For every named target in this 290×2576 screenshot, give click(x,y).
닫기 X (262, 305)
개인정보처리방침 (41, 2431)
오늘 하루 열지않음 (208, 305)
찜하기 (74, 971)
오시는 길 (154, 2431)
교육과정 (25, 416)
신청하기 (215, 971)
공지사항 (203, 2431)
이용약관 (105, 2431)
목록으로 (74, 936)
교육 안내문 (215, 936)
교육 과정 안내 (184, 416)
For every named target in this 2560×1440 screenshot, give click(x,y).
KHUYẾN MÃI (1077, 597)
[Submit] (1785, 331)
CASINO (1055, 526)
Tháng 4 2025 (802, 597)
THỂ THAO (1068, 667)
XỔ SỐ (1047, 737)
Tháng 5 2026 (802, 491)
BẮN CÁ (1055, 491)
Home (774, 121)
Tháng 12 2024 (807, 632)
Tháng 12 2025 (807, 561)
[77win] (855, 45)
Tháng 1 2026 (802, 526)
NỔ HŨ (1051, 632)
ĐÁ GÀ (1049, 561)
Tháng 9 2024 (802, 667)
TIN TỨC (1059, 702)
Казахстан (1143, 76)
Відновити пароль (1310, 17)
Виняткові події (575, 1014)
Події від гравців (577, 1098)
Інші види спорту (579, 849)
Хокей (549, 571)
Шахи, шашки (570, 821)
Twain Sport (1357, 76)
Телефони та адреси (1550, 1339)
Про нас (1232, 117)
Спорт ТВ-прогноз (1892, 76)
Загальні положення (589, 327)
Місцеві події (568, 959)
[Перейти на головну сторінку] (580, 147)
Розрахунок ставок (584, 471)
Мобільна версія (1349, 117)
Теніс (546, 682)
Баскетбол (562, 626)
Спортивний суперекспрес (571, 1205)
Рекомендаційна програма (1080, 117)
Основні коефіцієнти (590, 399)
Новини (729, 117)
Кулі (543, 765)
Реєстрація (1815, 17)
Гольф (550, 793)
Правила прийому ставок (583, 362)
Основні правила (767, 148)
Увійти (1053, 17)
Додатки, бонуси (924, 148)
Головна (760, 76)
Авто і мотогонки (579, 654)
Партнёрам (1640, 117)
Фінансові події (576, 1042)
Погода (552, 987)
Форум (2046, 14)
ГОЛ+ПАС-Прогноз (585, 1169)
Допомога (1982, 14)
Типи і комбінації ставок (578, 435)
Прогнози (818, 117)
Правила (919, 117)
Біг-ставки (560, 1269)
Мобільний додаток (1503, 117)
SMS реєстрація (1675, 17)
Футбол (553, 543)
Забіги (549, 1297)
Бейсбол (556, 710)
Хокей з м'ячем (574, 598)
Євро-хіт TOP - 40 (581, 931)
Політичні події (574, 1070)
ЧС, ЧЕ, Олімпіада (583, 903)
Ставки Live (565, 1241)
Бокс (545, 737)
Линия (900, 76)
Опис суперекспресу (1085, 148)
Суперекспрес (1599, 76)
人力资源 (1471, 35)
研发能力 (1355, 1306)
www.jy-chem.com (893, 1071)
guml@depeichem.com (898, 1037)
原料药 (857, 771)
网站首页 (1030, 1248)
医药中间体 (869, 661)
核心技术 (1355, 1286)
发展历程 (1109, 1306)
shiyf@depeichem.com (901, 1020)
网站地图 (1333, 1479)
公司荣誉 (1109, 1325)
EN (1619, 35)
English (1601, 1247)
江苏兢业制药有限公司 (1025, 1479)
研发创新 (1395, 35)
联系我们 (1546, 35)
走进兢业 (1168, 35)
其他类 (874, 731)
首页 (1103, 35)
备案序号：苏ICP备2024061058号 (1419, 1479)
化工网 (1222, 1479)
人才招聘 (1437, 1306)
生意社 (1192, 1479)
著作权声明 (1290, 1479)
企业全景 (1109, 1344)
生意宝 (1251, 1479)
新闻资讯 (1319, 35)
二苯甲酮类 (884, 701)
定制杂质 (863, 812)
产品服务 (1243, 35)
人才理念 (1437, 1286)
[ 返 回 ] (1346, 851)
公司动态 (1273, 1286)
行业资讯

++++++

Work required:
Make an exact copy of the material above.

Solution for this task:
For every named target in this 290×2576 screenshot, give click(x,y).
닫기 X (262, 305)
개인정보처리방침 (41, 2431)
오늘 하루 열지않음 (208, 305)
찜하기 (74, 971)
오시는 길 (154, 2431)
교육과정 (25, 416)
신청하기 (215, 971)
공지사항 (203, 2431)
이용약관 (105, 2431)
목록으로 (74, 936)
교육 안내문 (215, 936)
교육 과정 안내 (184, 416)
For every named target in this 2560×1440 screenshot, give click(x,y).
KHUYẾN MÃI (1077, 597)
[Submit] (1785, 331)
CASINO (1055, 526)
Tháng 4 2025 (802, 597)
THỂ THAO (1068, 667)
XỔ SỐ (1047, 737)
Tháng 5 2026 (802, 491)
BẮN CÁ (1055, 491)
Home (774, 121)
Tháng 12 2024 (807, 632)
Tháng 12 2025 (807, 561)
[77win] (855, 45)
Tháng 1 2026 (802, 526)
NỔ HŨ (1051, 632)
ĐÁ GÀ (1049, 561)
Tháng 9 2024 (802, 667)
TIN TỨC (1059, 702)
Казахстан (1143, 76)
Відновити пароль (1310, 17)
Виняткові події (575, 1014)
Події від гравців (577, 1098)
Інші види спорту (579, 849)
Хокей (549, 571)
Шахи, шашки (570, 821)
Twain Sport (1357, 76)
Телефони та адреси (1550, 1339)
Про нас (1232, 117)
Спорт ТВ-прогноз (1892, 76)
Загальні положення (589, 327)
Місцеві події (568, 959)
[Перейти на головну сторінку] (580, 147)
Розрахунок ставок (584, 471)
Мобільна версія (1349, 117)
Теніс (546, 682)
Баскетбол (562, 626)
Спортивний суперекспрес (571, 1205)
Рекомендаційна програма (1080, 117)
Основні коефіцієнти (590, 399)
Новини (729, 117)
Кулі (543, 765)
Реєстрація (1815, 17)
Гольф (550, 793)
Правила прийому ставок (583, 362)
Основні правила (767, 148)
Увійти (1053, 17)
Додатки, бонуси (924, 148)
Головна (760, 76)
Авто і мотогонки (579, 654)
Партнёрам (1640, 117)
Фінансові події (576, 1042)
Погода (552, 987)
Форум (2046, 14)
ГОЛ+ПАС-Прогноз (585, 1169)
Допомога (1982, 14)
Типи і комбінації ставок (578, 435)
Прогнози (818, 117)
Правила (919, 117)
Біг-ставки (560, 1269)
Мобільний додаток (1503, 117)
SMS реєстрація (1675, 17)
Футбол (553, 543)
Забіги (549, 1297)
Бейсбол (556, 710)
Хокей з м'ячем (574, 598)
Євро-хіт TOP - 40 (581, 931)
Політичні події (574, 1070)
ЧС, ЧЕ, Олімпіада (583, 903)
Ставки Live (565, 1241)
Бокс (545, 737)
Линия (900, 76)
Опис суперекспресу (1085, 148)
Суперекспрес (1599, 76)
人力资源 (1471, 35)
研发能力 (1355, 1306)
www.jy-chem.com (893, 1071)
guml@depeichem.com (898, 1037)
原料药 (857, 771)
网站首页 (1030, 1248)
医药中间体 (869, 661)
核心技术 (1355, 1286)
发展历程 (1109, 1306)
shiyf@depeichem.com (901, 1020)
网站地图 (1333, 1479)
公司荣誉 (1109, 1325)
EN (1619, 35)
English (1601, 1247)
江苏兢业制药有限公司 (1025, 1479)
研发创新 (1395, 35)
联系我们 (1546, 35)
走进兢业 (1168, 35)
其他类 (874, 731)
首页 (1103, 35)
备案序号：苏ICP备2024061058号 (1419, 1479)
化工网 (1222, 1479)
人才招聘 (1437, 1306)
生意社 (1192, 1479)
著作权声明 (1290, 1479)
企业全景 (1109, 1344)
生意宝 (1251, 1479)
新闻资讯 (1319, 35)
二苯甲酮类 (884, 701)
定制杂质 (863, 812)
产品服务 (1243, 35)
人才理念 (1437, 1286)
[ 返 回 ] (1346, 851)
公司动态 (1273, 1286)
行业资讯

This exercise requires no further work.